* Task directions:
Answer these questions from the passage on addiction treatment data platforms below, one per line:
(a) In what year was the Foundation for Recovery Science and Education (FoRSE) formed?
(b) How many providers does the NAATP hope to have participating in FoRSE within a year?
(c) After roughly how long of collecting data would Peters like to launch an official research study?

* Source extract:
+++

Biello was both relieved and joyful when the initial data from ATLAS flowed in. “That was a good day,” she says, because the platform was doing what Shatterproof had intended.

“After collecting the data from our pilot, we looked at it in collaboration with our analytics contractor at the time,” says Biello, who notes that ATLAS soon will expand to more states. “We were able to see from the first set of data the differences in the quality of care across addiction facilities that submitted data to us. We were able to determine that the quality measures we’re using are able to show which facilities are aligned with clinical best practices. That’s our goal: to get people information they didn’t have previously in order to improve outcomes.”

The NAATP’s FoRSE Platform

Annie Peters
Peters is the power behind the NAATP’s FoRSE initiative.

The NAATP’s work began in earnest with its Outcomes Pilot Program, a study to determine whether a “cross-provider” accumulation of data would be possible. The successful completion of that initiative in 2019 led to the 2020 formation of the Foundation for Recovery Science and Education (FoRSE). The wrinkle here is the ability to use an application programming interface (API) to merge information from different providers into a single repository.

“When we did a survey of our members, we realized everyone is using different electronic health records and different portals and systems to collect data from their patients,” says Peters, who’s heading up NAATP’s efforts. “Trying to suggest to our membership, ‘You have to use a certain health record or electronic tool to be able to do this work,’ was really not feasible. So we needed to figure out how to collect data from multiple different technology platforms. To do that, we use API, which is essentially just a digital highway that connects technologies together.

We want treatment programs to have data that helps them say, ‘These are areas we may need to improve.’ ”—Annie Peters, NAATP

“There are other vendors that sell a product to do outcomes measurements. But to get those services, you have to use their products. That’s what’s different about us. We’re trying to collect data from multiple technologies [and the service is free for NAATP members].”

Peters says the NAATP hopes to have 20 providers participating in FoRSE within a year, and then continue building from there. The objectives of FoRSE, as stated by the NAATP, are to:

  • Launch critically needed evidence-based addiction treatment and recovery research
  • Establish standardized measurements and reporting for addiction outcomes
  • Develop a collective treatment database
  • Increase treatment and recovery service data collaboration
  • Inform quality improvement in addiction treatment
  • Demonstrate the value of addiction treatment and multiple pathways to recovery
  • Reveal return on investment for payers
  • Improve productivity for addiction treatment and recovery support employers
  • Revolutionize healthcare technology
  • Improve the quality of life for people with addiction and their employers, families and friends

“The ultimate goal is twofold,” Peters says. “One is quality improvement. We want treatment programs to have data that helps them say, ‘These are areas we may need to improve.’ And the other is research. We’re not doing research per se to start, but after six months or so of collecting data, we would like to launch an official research study that we can publish in a peer-reviewed journal.”

Defining Treatment’s Future

Will ATLAS, FoRSE and other such data platforms succeed? To some extent, the future of addiction treatment depends on it.

“Projects like [these] are important because we need to demonstrate that people do get well from substance use disorders,” Peters says. “We need to show that people can completely transform their lives, and that treatment and long-term recovery support help them get and stay well. That’s really the reason we’re doing this.”

+++

* Supplied entries:
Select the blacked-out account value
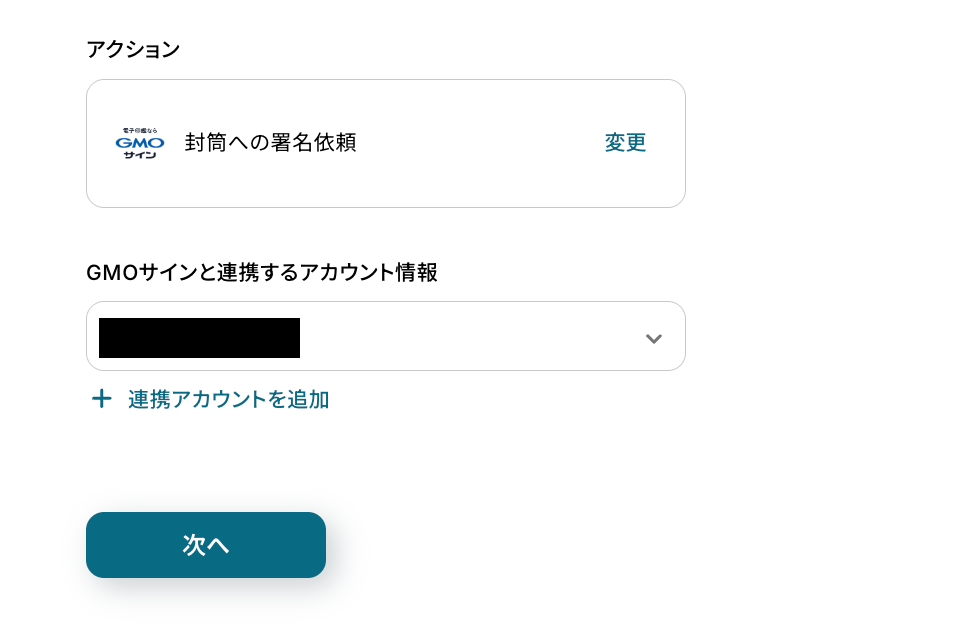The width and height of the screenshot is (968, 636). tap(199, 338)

+++

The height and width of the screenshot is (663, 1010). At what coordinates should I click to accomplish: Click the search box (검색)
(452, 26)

+++

* Your solution:
(a) 2020
(b) 20 providers
(c) About six months